Reinsurers Face the Aftermath of a 200,000-Ton Beached Whale

April 6, 2021

The recent images of the Ever Given container ship stuck in the banks of the Suez canal reverberated around the globe. Now freed, the canal has begun to slowly transition back to normal as the logjam of piled-up ships starts to ease, but the financial repercussions are just beginning as reinsurers face massive hits from the delay.

The Ever Given blockage, coupled with the massive impact of the 2020 (and continuing) COVID outbreak, has made some tough months for the reinsurance industry even worse, with losses that will continue to deliver consequential hits to their reserves.

Bringing an Essential Center of Global Trade to a Standstill
The global traffic of goods usually hums quietly in the background unseen and unnoticed as ships move our mobile phones, sofas and tennis rackets from place to place, until… they don’t for some reason. Such was the case with the Ever Given, wedged diagonally aground and blocking all traffic through the Suez canal for nearly a week. Fortunately, expert teams of engineers from around the world descended on the canal to help free the stranded ship, but not before its blockage brought 12% of all global shipping to a standstill.

As trade resumes, there will be two lingering consequences, according to Fitch ratings: global reinsurers’ earnings should expect a significant reduction in first-half 2021 and prices for marine reinsurance will rise, with the former potential losses reaching into the hundreds of millions of euros. Fortunately, the ship was simply stuck and not lost or scuttled, averting the implications of longer delays and salvage expenses.
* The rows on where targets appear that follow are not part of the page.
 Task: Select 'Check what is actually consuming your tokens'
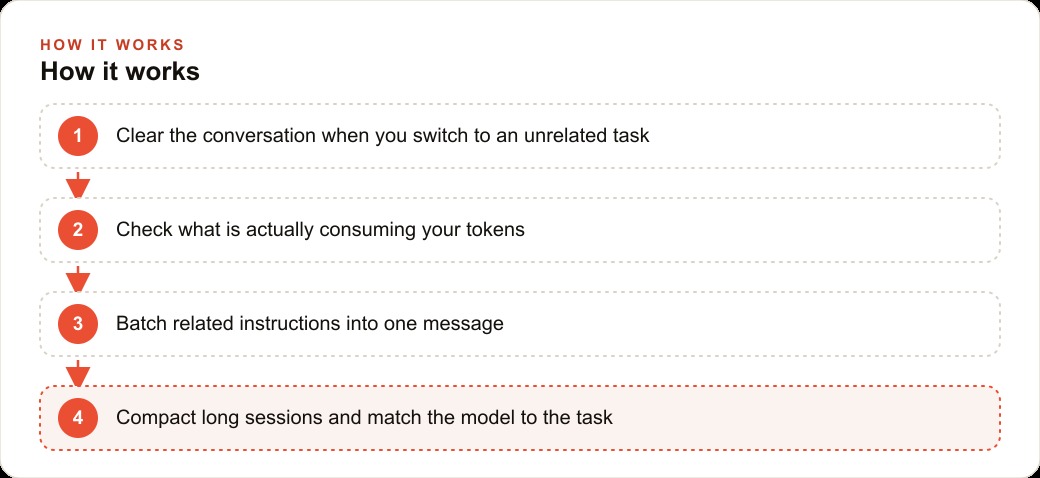(x=320, y=230)
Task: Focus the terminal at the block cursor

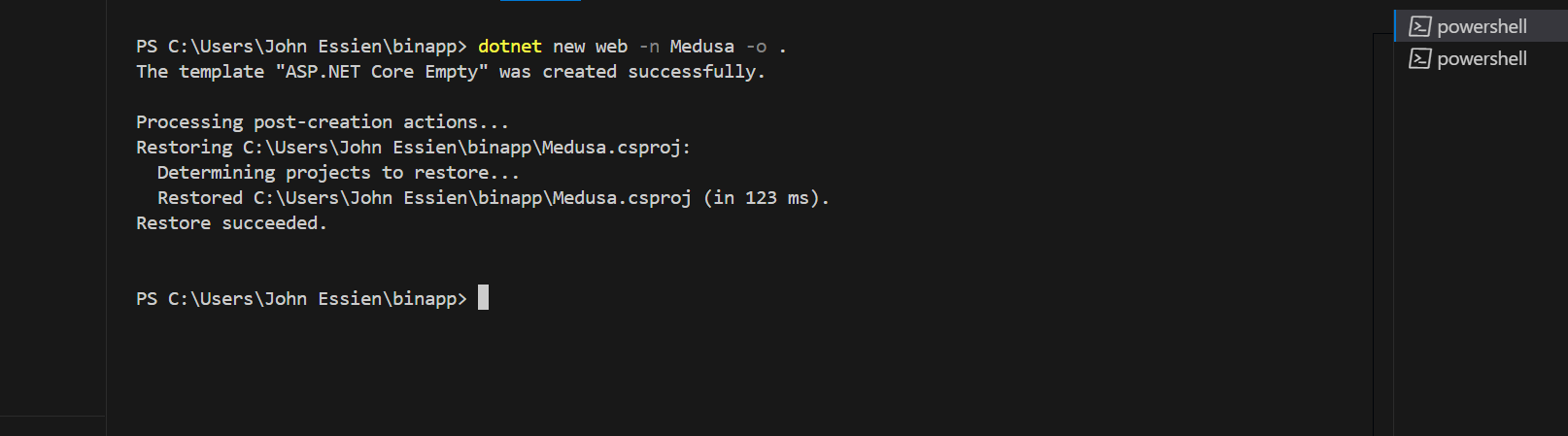Action: (483, 297)
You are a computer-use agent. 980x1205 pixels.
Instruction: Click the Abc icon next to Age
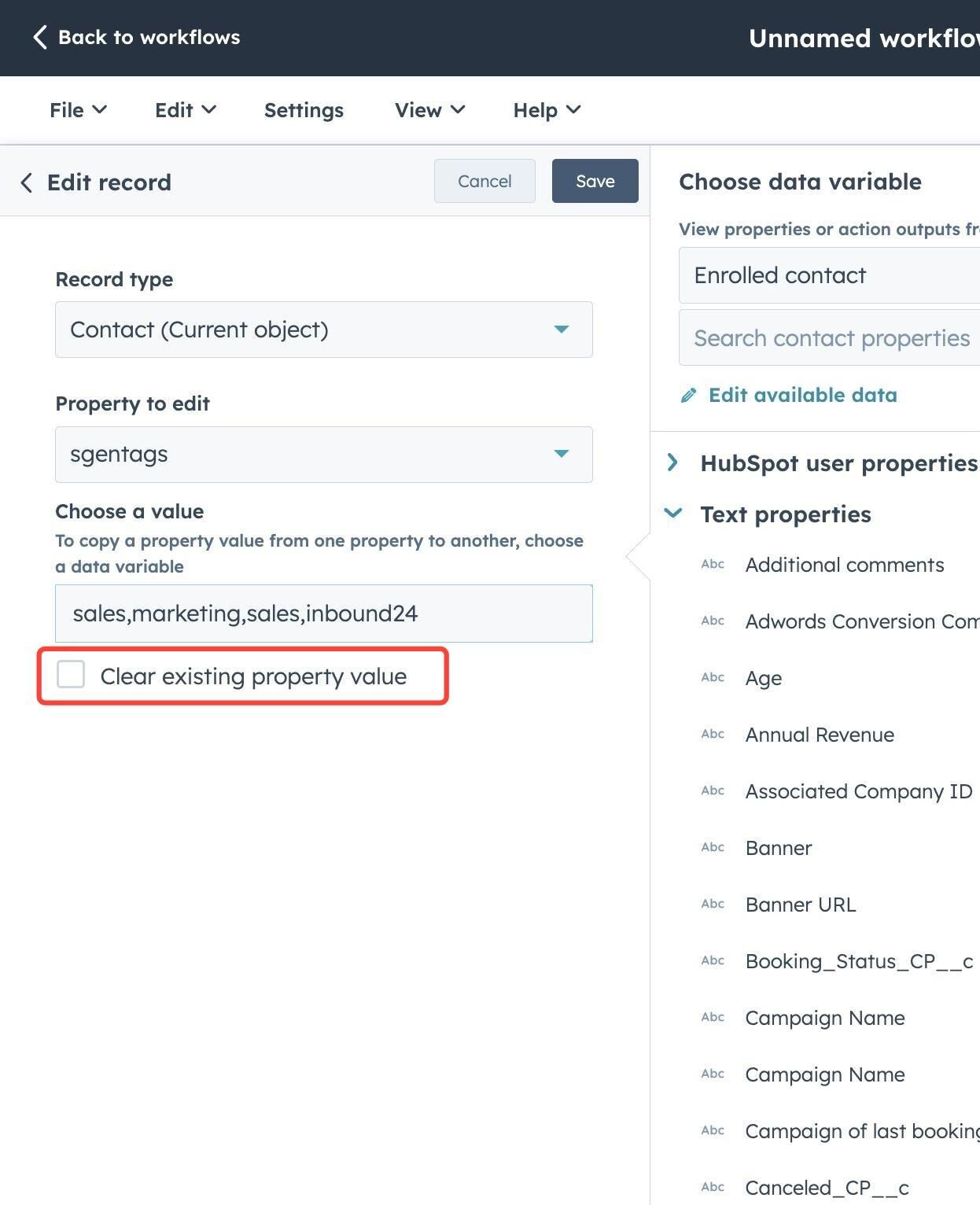tap(713, 677)
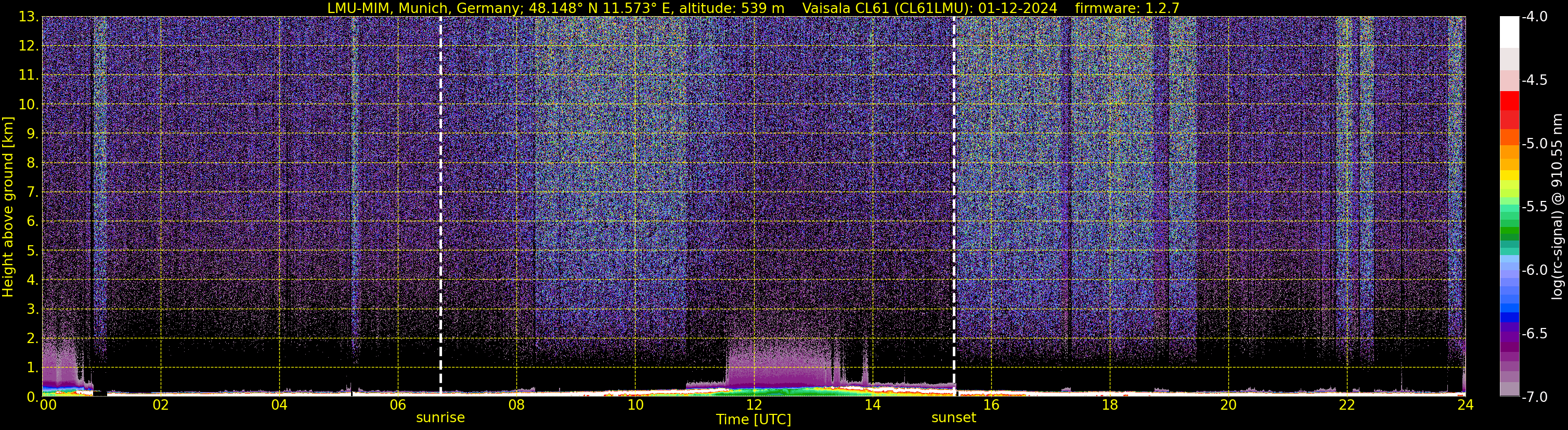Pick the green band on the colorbar
Screen dimensions: 1568x430
1509,233
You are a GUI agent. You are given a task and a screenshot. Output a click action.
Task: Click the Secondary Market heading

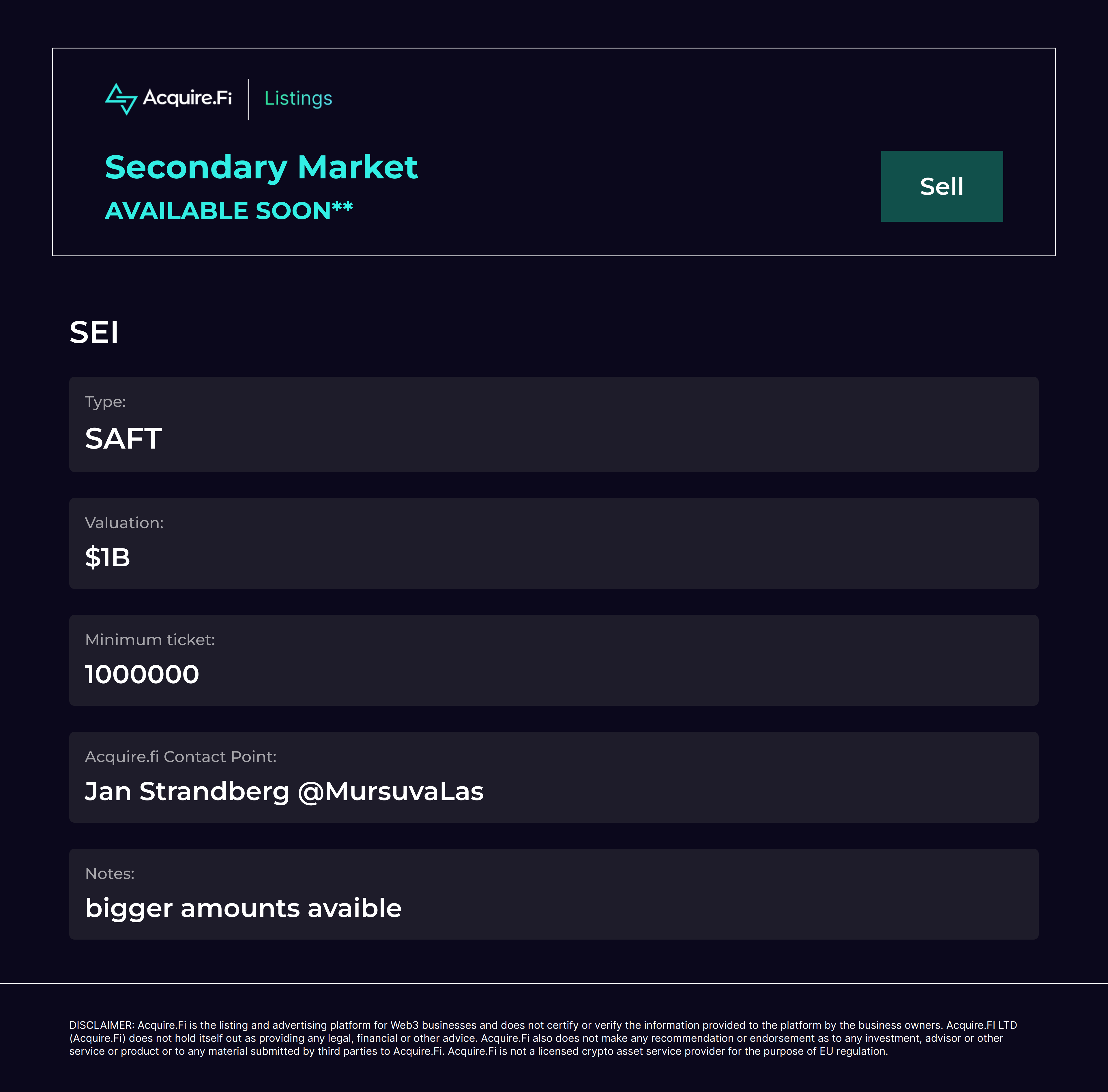[x=261, y=167]
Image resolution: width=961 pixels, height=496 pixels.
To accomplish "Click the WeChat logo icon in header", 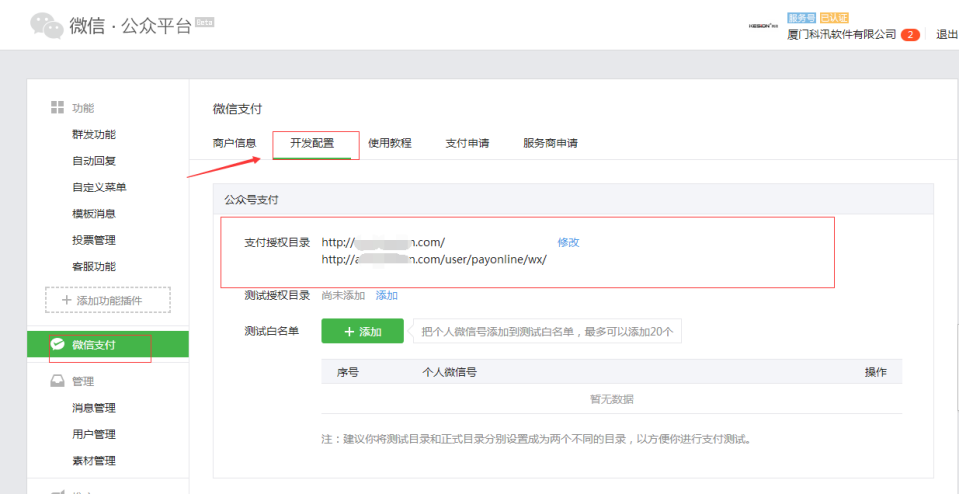I will point(47,25).
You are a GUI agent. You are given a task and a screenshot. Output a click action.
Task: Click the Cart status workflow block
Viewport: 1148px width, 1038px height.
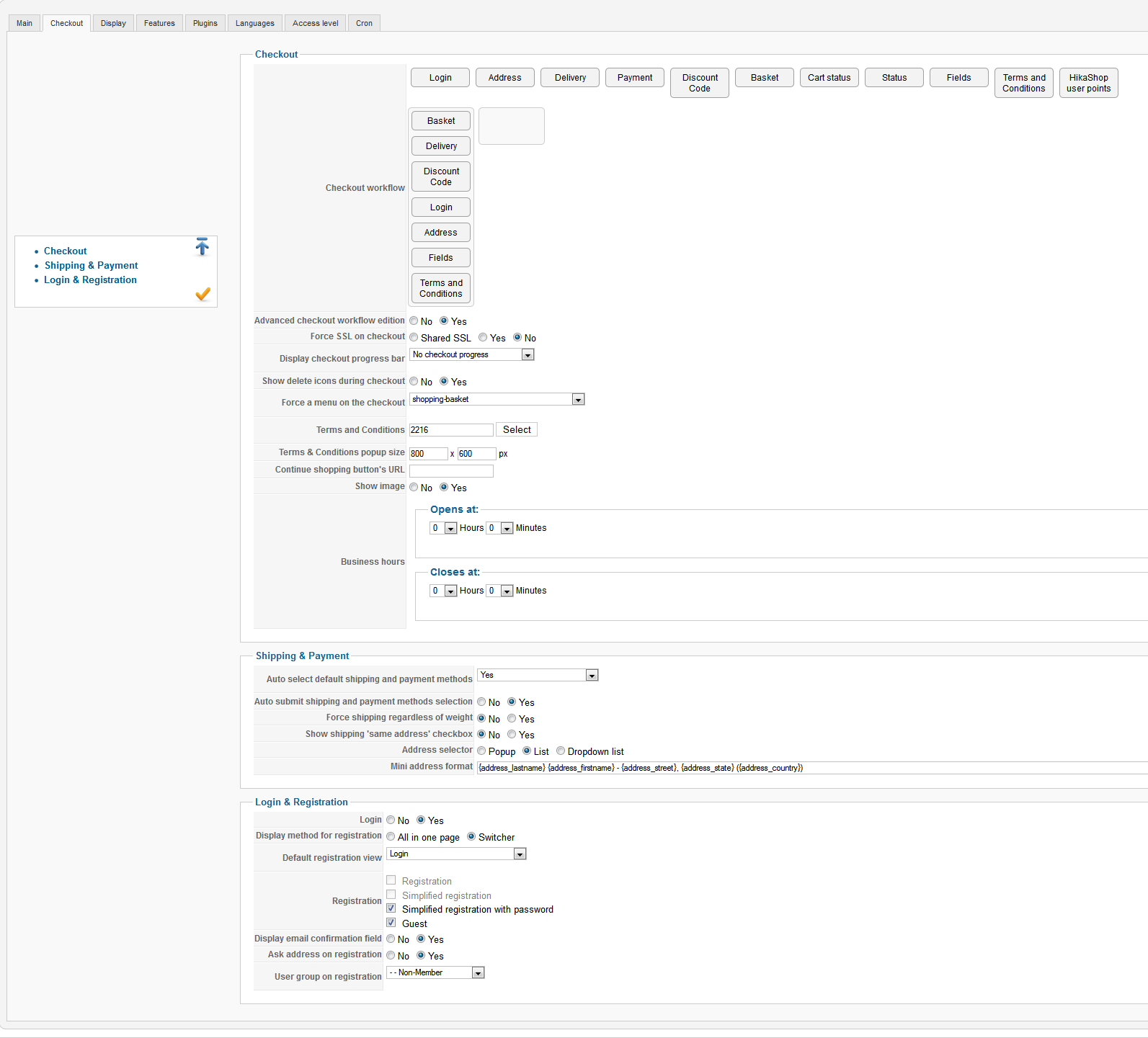pyautogui.click(x=829, y=78)
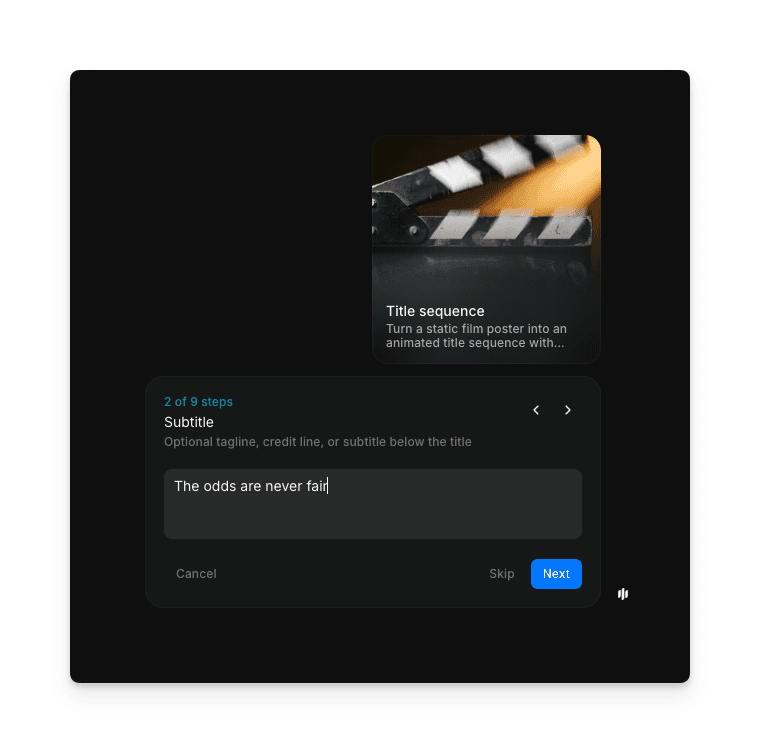Click the 'animated title sequence with...' truncated line
760x753 pixels.
[x=474, y=343]
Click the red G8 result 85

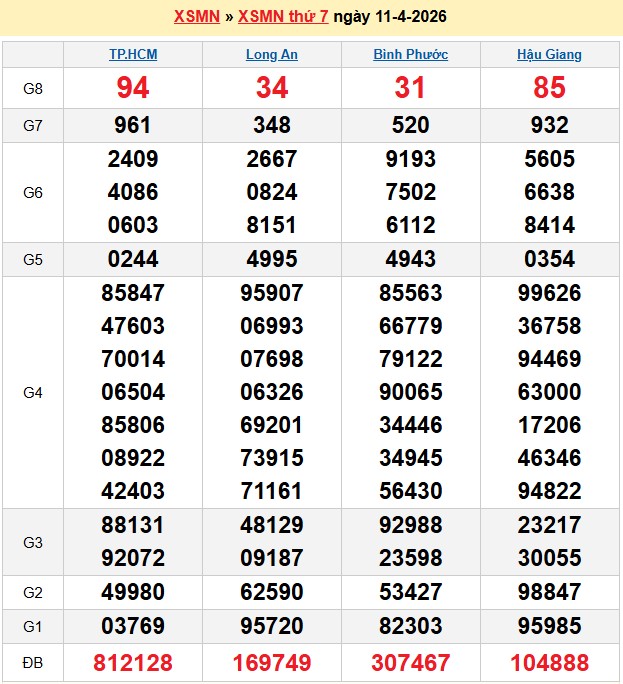(x=550, y=89)
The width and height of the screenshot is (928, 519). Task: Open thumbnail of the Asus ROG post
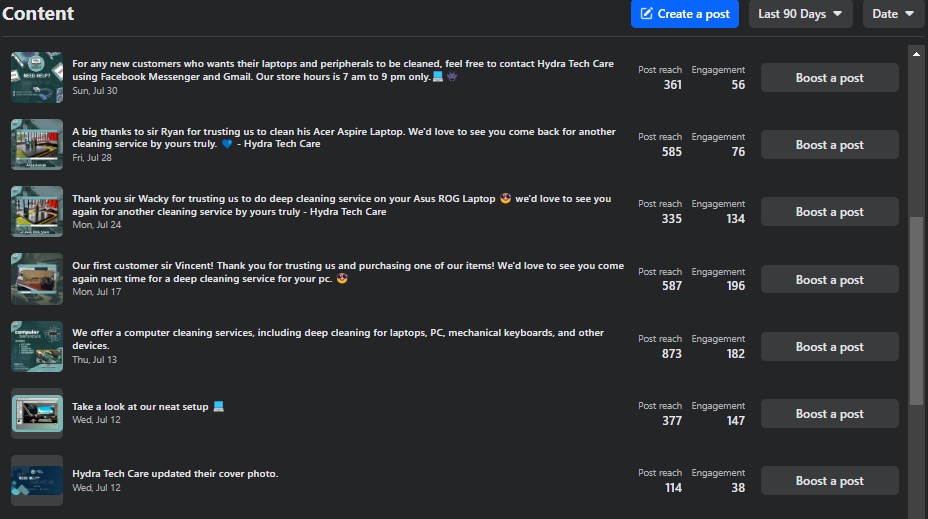(37, 212)
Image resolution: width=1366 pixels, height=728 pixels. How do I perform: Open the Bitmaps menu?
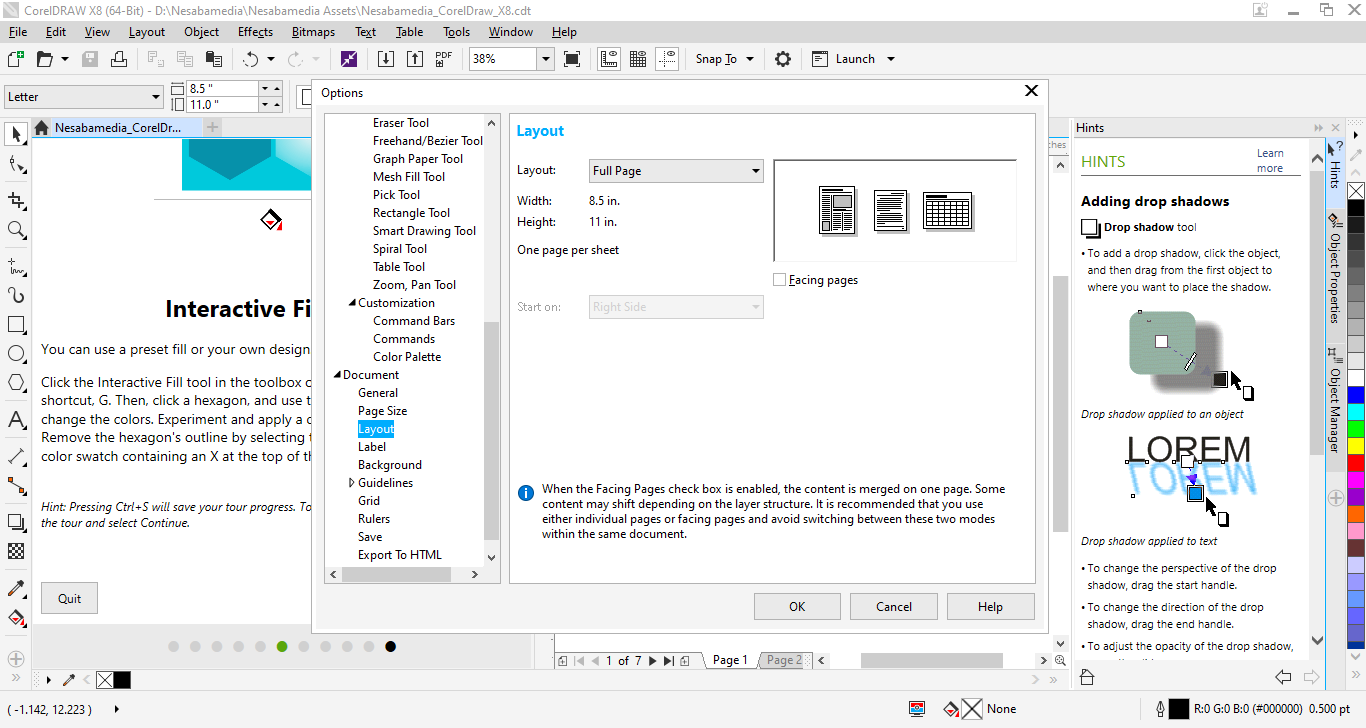[x=313, y=32]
That said, there may be financial ripples from the owners of the other ships that were blocked by the Ever Given for perishable goods lost and supply chains interrupted, or by the Suez Canal Authority itself.

Long-Tail Covid Consequences for Reinsurers
The Ever Given crisis comes on the heels of a dismal Covid-affected 2020 for reinsurers. Reinsurers lost out significantly financially due to Covid-related claims, though the damage was tempered by substantial price increases in premiums.

Reinsurers also faced losses from outsized winter storms in the United States, and catastrophic flooding in Australia. SwissRe estimates that natural catastrophes alone were the cause of over $190b in losses in 2020. This represented a nearly 35% increase over 2019, and the fifth-costliest year since 1970.

Reinsurers are keeping a wary eye on natural disasters for the remainder of 2021, since according to Swiss Re group chief Jerome Haegeli “2020 will be remembered for the global health and economic crisis triggered by the COVID-19 pandemic. But while COVID-19 was a stress test for society and the economy, it has an expiry date – climate change does not.” So-called “future peak loss scenarios” continue to be on the horizon and will need to be monitored by reinsurers.

On the bright side for reinsurers, due to the reduced mobility and economic activity of pandemic lockdowns across the globe, the number of man-made events fell to one of its lowest levels ever.

Reinsurance has never been a business for the faint of heart. The events of 2020 and the first quarter of 2021 have underscored the need for reinsurance and the essential service the industry provides to protect against human and natural catastrophes.